Collective E&D expenditures for the 102 companies polled by EIA averaged $20/BOE in 2010-19, an average ratio of 26 percent to Brent crude oil spot prices during that period. In its May Short-Term Energy Outlook, EIA forecasts Brent crude oil prices will average $34 per barrel in 2020. If realized, these price levels imply E&D expenditures per BOE could fall by half, to about $10/BOE in 2020, depending on how much spending is actually reduced. Many companies have already announced budget cuts.
The spot market price for West Texas Intermediate (WTI) was $35.49 per barrel as of May 29, quite a recovery from the late-April low of $11.26 but still down from the $46.75 level at the beginning of March prior to the coronavirus shutdowns. Natural gas at the Henry Hub in Oklahoma was priced at $1.78 per MMBTU (million British Thermal Units) as of May 28, down from around $2.00 at the beginning of the year. Figure 1 shows the average price of oil at $34.09 and gas at $1.77 for the week ended May 29. The benchmark price for U.S. oil raised eyebrows on April 20 when the May WTI crude contract settled in negative territory for the first time ever. Analysts say the supply overhang is likely to keep downward pressure on crude prices for some time.

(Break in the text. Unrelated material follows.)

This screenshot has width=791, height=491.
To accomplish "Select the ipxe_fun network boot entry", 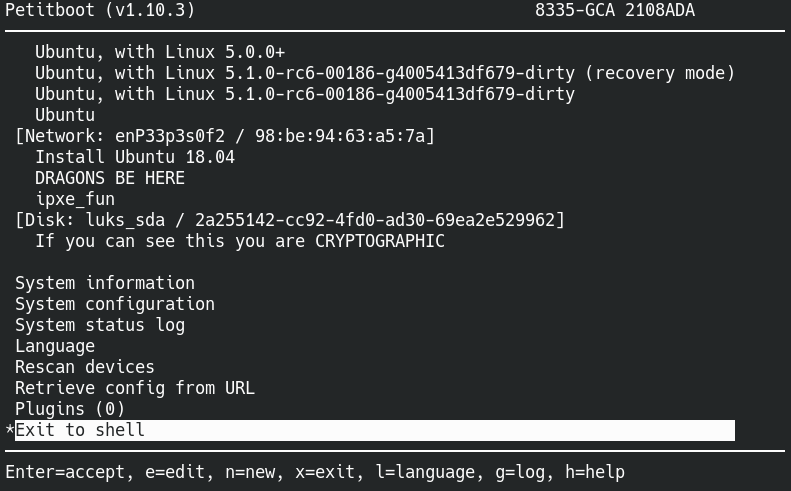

The number of active U.S. rigs drilling for oil fell for the 12th week in a row last week to 301 rigs, according to the latest data from Baker Hughes (Figure 2). In mid-March, there were 683 rigs actively drilling for oil in the U.S. By the end of May, that number had declined by two-thirds. During the boom times for U.S. energy production at the outset of 2019, there were 1,075 total U.S. oil and gas rigs in production. The table below compares the current U.S., Canada and International rig counts to this time last year.

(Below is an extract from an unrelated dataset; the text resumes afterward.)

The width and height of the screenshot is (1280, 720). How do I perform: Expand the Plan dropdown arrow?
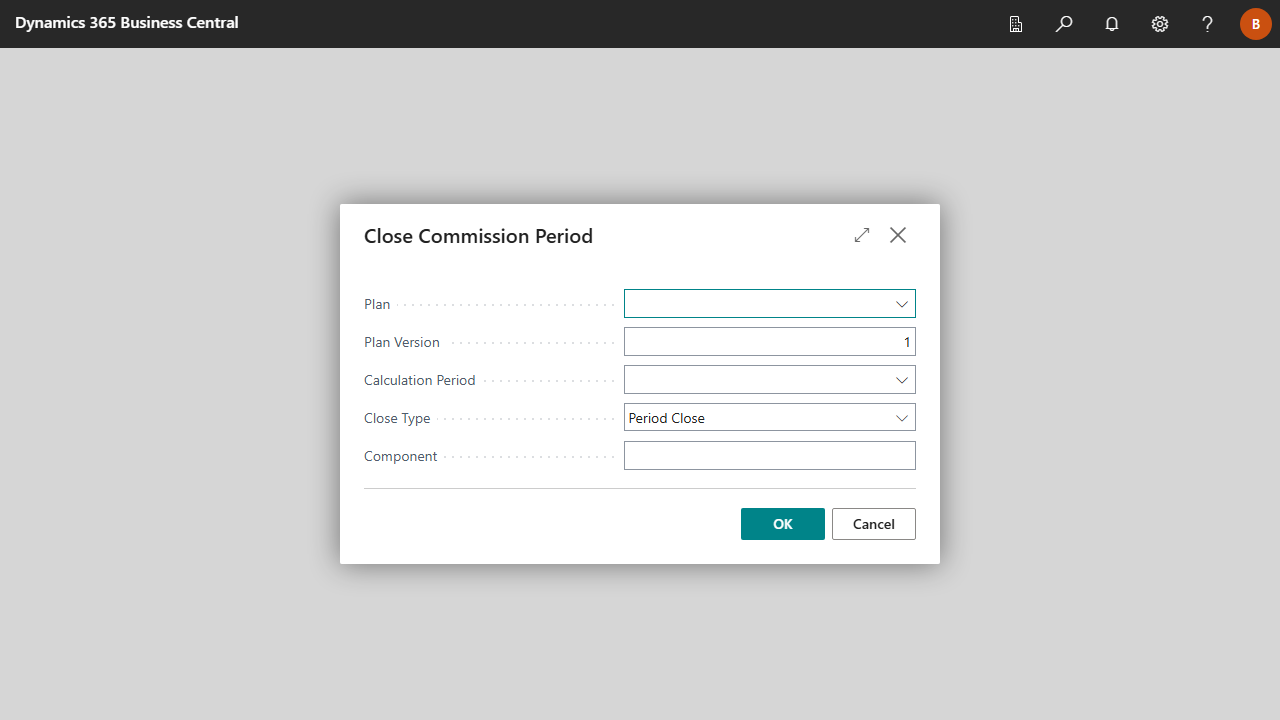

U.S. oil and gas production are heavily concentrated in Texas, Oklahoma, North Dakota and New Mexico, which have all seen declines of 50-75 percent in active drilling since mid-March. The rig count in Texas plummeted from 407 on March 13 to 127 on May 29 (Figure 3).

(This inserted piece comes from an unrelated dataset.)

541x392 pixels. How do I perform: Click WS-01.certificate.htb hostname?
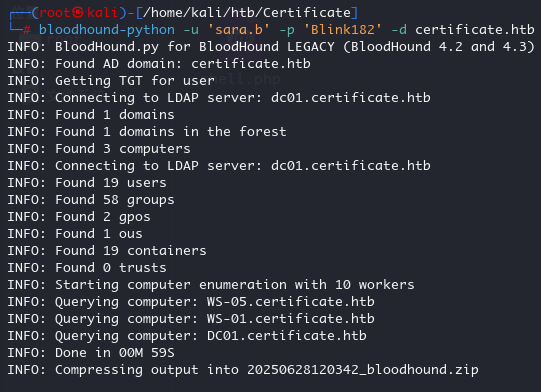(291, 319)
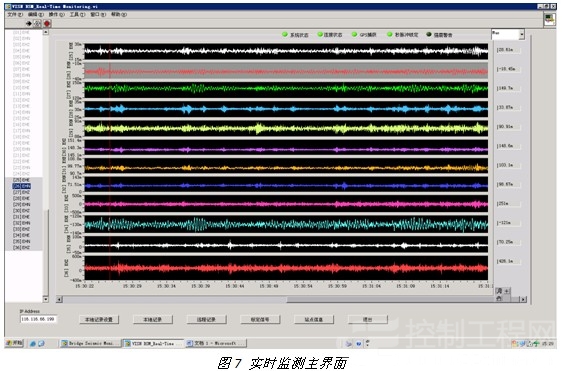Open the 文件 menu
The image size is (562, 371).
[x=15, y=14]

As mitigation efforts to contain the coronavirus pandemic continue to lead to rapid declines in petroleum consumption around the world, the production of liquid fuels globally has changed more slowly, leading to record increases in the amount of crude oil and other petroleum liquids placed into storage in recent months. The EIA expects global inventory builds will be largest in the first half of 2020. EIA estimates that inventory builds rose at a rate of 6.6 million barrels per day in the first quarter and will increase by 11.5 million barrels per day in the second quarter because of widespread travel limitations and sharp reductions in economic activity. After the first half of 2020, EIA expects global liquid fuels consumption to increase, leading to inventory draws for at least six consecutive quarters and ultimately putting upward pressure on crude oil prices that are currently at their lowest levels in 20 years.